• _Document passage_:
# # # # #
So yesterday afternoon I got a phone call at home from one of my nursing instructors.  On the first test, if anyone scored below an 80 they had to come in either individually or in a group for remediation, which I did.  In doing so you were supposed to create a plan of things you were going to do to improve for the next test, which I did.  But then she wanted us to either come in or email her to let her know if we were actually doing that.  I received the email but I had chosen not to respond yet, not knowing there was some sort of due date.  So she called me telling me that I failed to come in and ignored her emails.  She was exceptionally rude over the phone and ended the conversation by saying she was going to tell my other instructor that I failed to come in for remediation for the first test and then hung up on me. . .I find that extremely unprofessional, not to mention I wasn't aware I was still in high school where my instructors chase me down to make sure I'm studying and doing my work.  I thought once you were in college doing those things were up to you.  I'm paying for the class and its my grade so if I want to study, that's my choice. . .I don't need my instructor calling me at home with an attitude to see if I'm studying and then hang up on me. . .If she really had to call me out she could have sent it via email, she didn't need to call my phone, at home, to be rude and hang up on me. . .very unprofessional and uncalled for.  I live in Schenectady, I work, and I attend two other classes aside from nursing.  I practically live at the college as is and all of this mandatory remediation is ridiculous.  I think its wonderful that they offer the programs but making it mandatory isn't necessary.  I did appear for the remediation but I shouldn't have to keep checking in to let them know if I'm studying or not. . .as I said, this isn't high school and it is my responsibility to do it on my own.  I'm done ranting now.
# # # # #
• _What the exercise asks_: In the post about the nursing instructor's phone call, what score on the first test meant a student had to come in for remediation?

• _Information shown_:
# # # # #
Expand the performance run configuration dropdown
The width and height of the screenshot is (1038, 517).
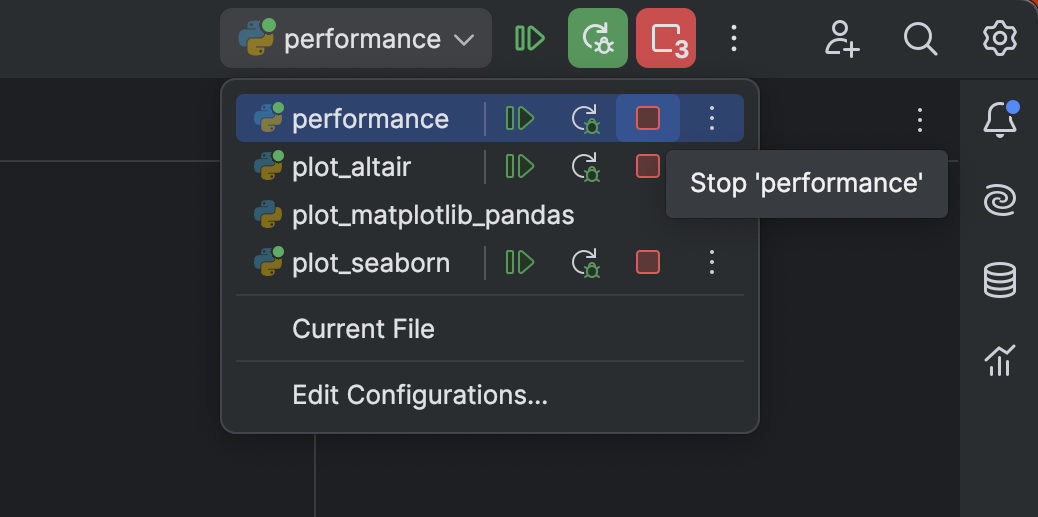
# # # # #
• _Task solution_: Any score below an 80.